» **TO DO**:
What lines in the following entries hold the word "chevron"? Copy each one.

RECORDS SHOWN Start Marker

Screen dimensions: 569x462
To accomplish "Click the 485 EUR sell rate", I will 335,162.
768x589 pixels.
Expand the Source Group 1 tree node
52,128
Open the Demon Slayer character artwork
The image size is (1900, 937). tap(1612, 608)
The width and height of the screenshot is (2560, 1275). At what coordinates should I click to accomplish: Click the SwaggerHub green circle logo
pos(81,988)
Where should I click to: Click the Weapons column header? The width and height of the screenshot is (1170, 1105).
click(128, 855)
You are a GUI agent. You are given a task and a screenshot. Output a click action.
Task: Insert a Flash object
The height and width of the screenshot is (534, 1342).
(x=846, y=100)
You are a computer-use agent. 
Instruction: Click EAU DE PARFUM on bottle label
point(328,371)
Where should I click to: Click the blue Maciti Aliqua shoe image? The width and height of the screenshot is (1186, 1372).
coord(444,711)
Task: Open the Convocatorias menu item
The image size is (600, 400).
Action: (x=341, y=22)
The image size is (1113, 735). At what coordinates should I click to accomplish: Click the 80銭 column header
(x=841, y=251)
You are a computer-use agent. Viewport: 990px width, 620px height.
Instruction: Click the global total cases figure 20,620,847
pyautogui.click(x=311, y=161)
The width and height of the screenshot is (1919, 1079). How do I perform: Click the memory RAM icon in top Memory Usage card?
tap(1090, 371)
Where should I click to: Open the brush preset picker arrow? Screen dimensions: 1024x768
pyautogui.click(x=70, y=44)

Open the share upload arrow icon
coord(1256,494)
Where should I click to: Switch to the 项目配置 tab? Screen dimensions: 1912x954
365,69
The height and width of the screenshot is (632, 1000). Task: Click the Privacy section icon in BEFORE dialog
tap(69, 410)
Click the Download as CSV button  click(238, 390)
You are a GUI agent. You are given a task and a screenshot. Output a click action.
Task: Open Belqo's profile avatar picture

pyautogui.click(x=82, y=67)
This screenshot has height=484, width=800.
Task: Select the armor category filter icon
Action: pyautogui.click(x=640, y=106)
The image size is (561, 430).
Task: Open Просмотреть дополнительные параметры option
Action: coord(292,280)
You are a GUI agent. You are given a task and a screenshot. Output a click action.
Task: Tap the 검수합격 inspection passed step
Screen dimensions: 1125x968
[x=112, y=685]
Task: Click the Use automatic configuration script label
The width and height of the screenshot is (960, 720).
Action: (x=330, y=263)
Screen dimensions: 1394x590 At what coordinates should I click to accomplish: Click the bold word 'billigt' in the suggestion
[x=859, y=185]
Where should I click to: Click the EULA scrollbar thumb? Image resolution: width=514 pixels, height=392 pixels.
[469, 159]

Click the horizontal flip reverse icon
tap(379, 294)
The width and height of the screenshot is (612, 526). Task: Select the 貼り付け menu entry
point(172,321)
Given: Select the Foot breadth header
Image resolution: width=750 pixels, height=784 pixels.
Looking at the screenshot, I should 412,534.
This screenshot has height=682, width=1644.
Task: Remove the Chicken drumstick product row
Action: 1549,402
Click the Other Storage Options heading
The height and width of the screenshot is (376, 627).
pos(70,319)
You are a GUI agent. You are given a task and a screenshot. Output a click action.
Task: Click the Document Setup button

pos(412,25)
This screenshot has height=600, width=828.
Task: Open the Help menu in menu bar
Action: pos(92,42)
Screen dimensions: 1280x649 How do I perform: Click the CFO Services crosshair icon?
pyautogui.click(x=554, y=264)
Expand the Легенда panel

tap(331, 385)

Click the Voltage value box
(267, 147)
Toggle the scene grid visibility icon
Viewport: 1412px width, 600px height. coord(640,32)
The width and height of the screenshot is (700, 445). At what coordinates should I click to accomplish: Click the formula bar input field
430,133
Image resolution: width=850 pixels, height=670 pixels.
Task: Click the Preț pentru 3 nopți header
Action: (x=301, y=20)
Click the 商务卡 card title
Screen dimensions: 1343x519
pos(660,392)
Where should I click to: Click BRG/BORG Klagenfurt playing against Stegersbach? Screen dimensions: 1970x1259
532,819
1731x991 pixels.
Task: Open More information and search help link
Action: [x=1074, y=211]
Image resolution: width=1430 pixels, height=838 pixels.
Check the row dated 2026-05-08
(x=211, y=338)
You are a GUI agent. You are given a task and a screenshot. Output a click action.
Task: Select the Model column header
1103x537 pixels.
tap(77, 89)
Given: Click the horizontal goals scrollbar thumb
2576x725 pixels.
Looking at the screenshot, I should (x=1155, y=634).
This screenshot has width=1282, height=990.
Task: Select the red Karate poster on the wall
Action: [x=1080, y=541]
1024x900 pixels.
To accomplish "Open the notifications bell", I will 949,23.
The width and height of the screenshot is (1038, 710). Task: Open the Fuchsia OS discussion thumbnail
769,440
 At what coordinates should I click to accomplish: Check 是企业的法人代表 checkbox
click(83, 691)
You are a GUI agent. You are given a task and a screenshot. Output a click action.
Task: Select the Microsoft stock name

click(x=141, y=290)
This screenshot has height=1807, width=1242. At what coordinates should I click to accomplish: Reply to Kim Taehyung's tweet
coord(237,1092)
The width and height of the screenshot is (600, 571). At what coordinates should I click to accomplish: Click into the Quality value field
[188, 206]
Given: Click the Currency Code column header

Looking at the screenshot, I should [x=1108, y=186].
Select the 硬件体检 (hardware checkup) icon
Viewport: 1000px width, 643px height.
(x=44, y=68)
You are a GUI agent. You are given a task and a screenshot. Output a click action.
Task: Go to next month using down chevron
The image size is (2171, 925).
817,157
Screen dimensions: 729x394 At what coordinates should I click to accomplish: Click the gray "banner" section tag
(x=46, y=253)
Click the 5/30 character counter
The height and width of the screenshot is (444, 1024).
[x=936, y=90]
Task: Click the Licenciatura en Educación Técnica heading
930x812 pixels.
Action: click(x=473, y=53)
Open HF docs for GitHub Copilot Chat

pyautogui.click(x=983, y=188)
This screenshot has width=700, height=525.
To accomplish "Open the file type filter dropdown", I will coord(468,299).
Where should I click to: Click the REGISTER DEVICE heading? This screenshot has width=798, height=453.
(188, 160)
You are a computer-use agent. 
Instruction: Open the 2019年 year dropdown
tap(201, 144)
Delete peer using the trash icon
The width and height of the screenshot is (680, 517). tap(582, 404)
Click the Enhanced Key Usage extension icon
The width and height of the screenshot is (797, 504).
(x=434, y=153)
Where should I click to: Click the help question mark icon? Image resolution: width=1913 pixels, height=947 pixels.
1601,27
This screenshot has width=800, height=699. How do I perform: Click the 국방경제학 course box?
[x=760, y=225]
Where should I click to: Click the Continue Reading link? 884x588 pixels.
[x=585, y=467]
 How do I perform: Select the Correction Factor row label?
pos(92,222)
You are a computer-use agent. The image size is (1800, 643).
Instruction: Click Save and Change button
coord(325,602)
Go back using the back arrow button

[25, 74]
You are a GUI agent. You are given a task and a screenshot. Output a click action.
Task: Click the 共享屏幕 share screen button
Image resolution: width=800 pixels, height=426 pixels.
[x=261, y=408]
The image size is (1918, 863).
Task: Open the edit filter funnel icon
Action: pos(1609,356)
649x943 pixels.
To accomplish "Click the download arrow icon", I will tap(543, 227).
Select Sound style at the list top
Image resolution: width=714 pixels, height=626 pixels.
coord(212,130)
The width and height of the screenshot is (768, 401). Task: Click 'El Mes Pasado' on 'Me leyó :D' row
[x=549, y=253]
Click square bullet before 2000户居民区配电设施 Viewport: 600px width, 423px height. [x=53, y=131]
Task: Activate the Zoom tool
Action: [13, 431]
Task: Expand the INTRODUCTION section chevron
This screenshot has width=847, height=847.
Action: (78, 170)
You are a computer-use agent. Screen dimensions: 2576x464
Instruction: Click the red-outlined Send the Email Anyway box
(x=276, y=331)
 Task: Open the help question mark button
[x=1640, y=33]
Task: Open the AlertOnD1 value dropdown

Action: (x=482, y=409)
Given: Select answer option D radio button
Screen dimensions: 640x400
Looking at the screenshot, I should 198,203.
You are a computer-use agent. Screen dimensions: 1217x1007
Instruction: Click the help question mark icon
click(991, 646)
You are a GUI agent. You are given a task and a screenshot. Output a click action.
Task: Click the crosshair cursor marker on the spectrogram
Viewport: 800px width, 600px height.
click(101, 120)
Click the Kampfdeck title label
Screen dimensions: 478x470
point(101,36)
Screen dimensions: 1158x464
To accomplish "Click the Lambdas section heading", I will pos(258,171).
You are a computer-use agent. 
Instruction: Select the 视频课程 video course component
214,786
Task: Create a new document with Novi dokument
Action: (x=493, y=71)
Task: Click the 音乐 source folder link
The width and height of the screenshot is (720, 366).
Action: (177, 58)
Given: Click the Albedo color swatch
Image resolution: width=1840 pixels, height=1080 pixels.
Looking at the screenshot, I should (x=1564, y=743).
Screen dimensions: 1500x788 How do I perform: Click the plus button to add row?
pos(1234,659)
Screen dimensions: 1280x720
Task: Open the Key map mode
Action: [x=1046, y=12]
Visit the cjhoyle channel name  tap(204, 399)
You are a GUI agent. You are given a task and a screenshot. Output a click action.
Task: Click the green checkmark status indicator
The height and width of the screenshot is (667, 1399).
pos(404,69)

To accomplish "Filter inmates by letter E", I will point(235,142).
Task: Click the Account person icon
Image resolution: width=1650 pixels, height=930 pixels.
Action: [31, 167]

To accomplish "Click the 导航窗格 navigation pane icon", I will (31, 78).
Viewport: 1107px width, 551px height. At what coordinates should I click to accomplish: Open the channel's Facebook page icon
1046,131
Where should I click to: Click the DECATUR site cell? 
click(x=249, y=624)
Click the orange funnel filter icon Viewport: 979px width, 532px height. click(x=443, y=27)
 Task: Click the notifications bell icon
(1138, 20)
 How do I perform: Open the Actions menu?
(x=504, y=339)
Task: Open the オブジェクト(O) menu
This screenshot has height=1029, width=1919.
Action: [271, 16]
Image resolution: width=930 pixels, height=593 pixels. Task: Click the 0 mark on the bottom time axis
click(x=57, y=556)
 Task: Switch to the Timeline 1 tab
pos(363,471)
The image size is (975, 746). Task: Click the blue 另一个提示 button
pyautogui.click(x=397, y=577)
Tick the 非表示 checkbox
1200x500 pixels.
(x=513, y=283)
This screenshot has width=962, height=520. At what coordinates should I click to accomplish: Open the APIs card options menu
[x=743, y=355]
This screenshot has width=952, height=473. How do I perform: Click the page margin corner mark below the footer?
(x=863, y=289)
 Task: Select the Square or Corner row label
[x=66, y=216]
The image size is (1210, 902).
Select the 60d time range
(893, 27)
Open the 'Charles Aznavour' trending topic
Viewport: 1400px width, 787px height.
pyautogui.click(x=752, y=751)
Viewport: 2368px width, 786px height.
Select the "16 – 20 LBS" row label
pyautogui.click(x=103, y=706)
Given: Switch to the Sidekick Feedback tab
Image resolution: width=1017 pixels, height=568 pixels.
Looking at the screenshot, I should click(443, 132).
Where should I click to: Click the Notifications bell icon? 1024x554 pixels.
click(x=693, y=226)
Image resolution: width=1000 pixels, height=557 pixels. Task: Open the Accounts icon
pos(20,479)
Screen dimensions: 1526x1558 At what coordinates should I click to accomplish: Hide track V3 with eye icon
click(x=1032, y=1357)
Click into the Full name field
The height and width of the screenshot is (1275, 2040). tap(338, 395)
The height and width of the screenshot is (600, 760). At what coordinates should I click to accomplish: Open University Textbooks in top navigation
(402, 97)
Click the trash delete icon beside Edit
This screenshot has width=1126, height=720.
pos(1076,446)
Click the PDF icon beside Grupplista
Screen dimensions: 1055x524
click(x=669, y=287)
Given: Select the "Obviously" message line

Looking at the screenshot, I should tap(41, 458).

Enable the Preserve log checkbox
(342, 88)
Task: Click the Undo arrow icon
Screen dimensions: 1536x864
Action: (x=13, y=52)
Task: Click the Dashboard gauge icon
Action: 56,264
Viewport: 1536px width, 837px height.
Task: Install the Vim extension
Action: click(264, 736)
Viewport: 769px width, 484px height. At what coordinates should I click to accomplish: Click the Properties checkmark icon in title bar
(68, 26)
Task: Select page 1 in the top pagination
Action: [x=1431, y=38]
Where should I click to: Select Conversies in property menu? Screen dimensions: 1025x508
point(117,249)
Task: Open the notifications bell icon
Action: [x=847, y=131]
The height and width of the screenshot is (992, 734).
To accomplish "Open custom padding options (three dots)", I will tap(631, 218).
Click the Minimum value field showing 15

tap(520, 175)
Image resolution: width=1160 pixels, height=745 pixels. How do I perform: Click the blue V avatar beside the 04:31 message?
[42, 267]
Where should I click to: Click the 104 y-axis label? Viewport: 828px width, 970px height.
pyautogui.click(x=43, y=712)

RECORDS SHOWN End Marker

» **TASK RESULT**:
Task: Go to next month using down chevron
Task: Expand the INTRODUCTION section chevron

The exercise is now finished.